Dans cet État australien, à côté des tourbières, on peut évoquer une mare du Tasmanian Bushland Garden (commune de Buckland) peuplée par une végétation hydrophytique à Ornduffia reniformis et Myriophyllum variifolium (photo 29 ; Ornduffia est un genre récemment séparé de Villarsia par Tippery & Les, en 2009, au sein des Menyanthaceae), bordée par une parvoroselière à Baloskion tetraphyllum et Carex fascicularis (morphologiquement très ressemblant à C. pseudocyperus) et une ceinture amphibie vivace à Mazus pumilio, Ranunculus prasinus et Lobelia pedunculata. Sur la côte orientale, à St Helens (lieu-dit « Eloura », S 41° 23’ 43,3’’, E 148° 16’ 48,3’’), une mare sur sable acide au sein d’une eucalyptaie oligotrophile présentait une ceinture amphibie vivace à Goodenia humilis et Drosera pygmaea (photo 30), associée à une ceinture thérophytique à Centrolepis strigosa, Lachnagrostis filiformis, Isolepis setacea, évoquant à nouveau les Juncetea bufonii boréaux. Lachnagrostis est un genre de Poaceae à infrutescence souvent dispersée en entier, qui évoque morphologiquement des Aira à longs pédicelles (type elegantissima ou provincialis ; photo 31), mais les épillets sont le plus souvent uniflores, de sorte qu’il est plus proche des Agrostis ; toutefois c’est un genre polyphylétique, certaines espèces étant proches des Polypogon, d’autres des Agrostis (Saarela et al., 2010).
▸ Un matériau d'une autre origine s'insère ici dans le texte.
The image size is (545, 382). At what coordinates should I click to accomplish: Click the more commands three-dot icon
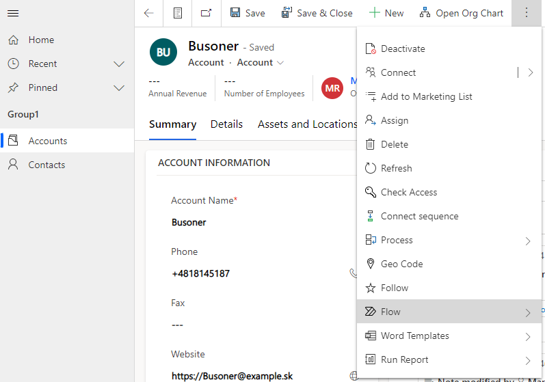[527, 13]
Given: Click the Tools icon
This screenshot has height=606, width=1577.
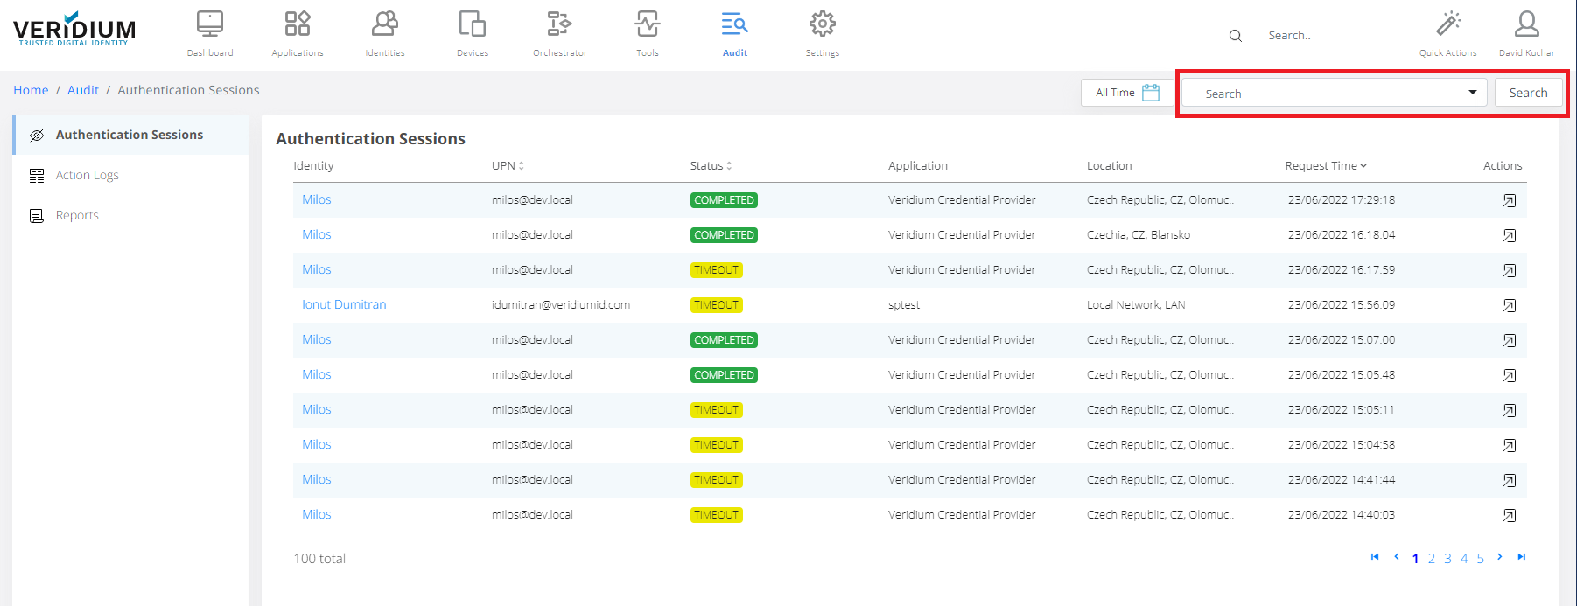Looking at the screenshot, I should click(648, 24).
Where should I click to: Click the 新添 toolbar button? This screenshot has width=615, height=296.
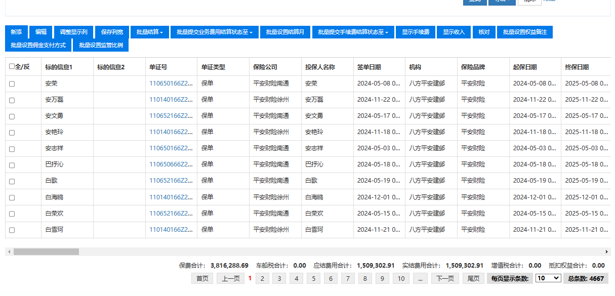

Il existe aussi des chemins inondables, comme par exemple à Rocky Cape N. P. où l’on peut rencontrer Selaginella uliginosa (photo 32), Utricularia dichotoma, Xyris operculata ; ce dernier genre est représenté par trois autres espèces en Tasmanie, alors que les Eriocaulaceae, famille qui accompagne souvent les Xyridaceae en région tropicale, y sont absentes.
Vers l’aéroport d’Hobart, entre le Travel Lodge et le Tasmanian Gourmet Seafoods (S 42° 49’ 55,6’’, E 147° 29’ 51,1’’), une pelouse thérophytique à Parapholis incurva, Cotula coronopifolia, Oxybasis glauca, Plantago coronopus se développe en conditions édaphiques plus ou moins salées (photo 33), évoquant les Saginetea maritimae européens. Non loin, en conditions bien moins salées, Cotula coronopifolia abondant s’associe à Lythrum hyssopifolia et Lachnagrostis cf. filiformis, donc évoquant à nouveau plutôt les Juncetea bufonii.
3. La végétation forestière
3.1. La végétation forestière de la Nouvelle-Zélande
Globalement, les associations arborescentes des forêts néo-zélandaises combinent diversement des Gymnospermes (Dacrycarpus dacrydioides, Dacrydium cupressinum, Phyllocladus trichomanoides var. t. et var. alpinus, Podocarpus totara, Prumnopitys ferruginea, P. taxifolia), des Nothofagaceae (Fuscospora cliffortioides, F. fusca, Lophozonia menziesii), des fougères « arborescentes » (Alsophila dealbata, Cyathea medullaris, Dicksonia fibrosa, D. antarctica, D. squarrosa), ainsi que Alectryon excelsus, Elaeocarpus hookerianus, Fuchsia excorticata, Plagianthus regius subsp. r., Freycinetia banksii, Carpodetus serratus, Metrosideros umbellata, Hedycarya arborea, Sophora microphylla, Weinmannia racemosa. Les essences suivantes caractérisent plutôt l’île du Nord et le nord de l’île du Sud : Agathis australis, Libocedrus plumosa, Fuscospora solandri, Knightia excelsa, Metrosideros excelsa, Cordyline indivisa, Beilschmiedia tawa, Corynocarpus laevigatus, Rhopalostylis sapida, Syzygium maire, Vitex lucens, Sophora tetraptera ; on trouvera plusieurs photographies de ces taxons dans de Foucault (2020 : partie A, IV).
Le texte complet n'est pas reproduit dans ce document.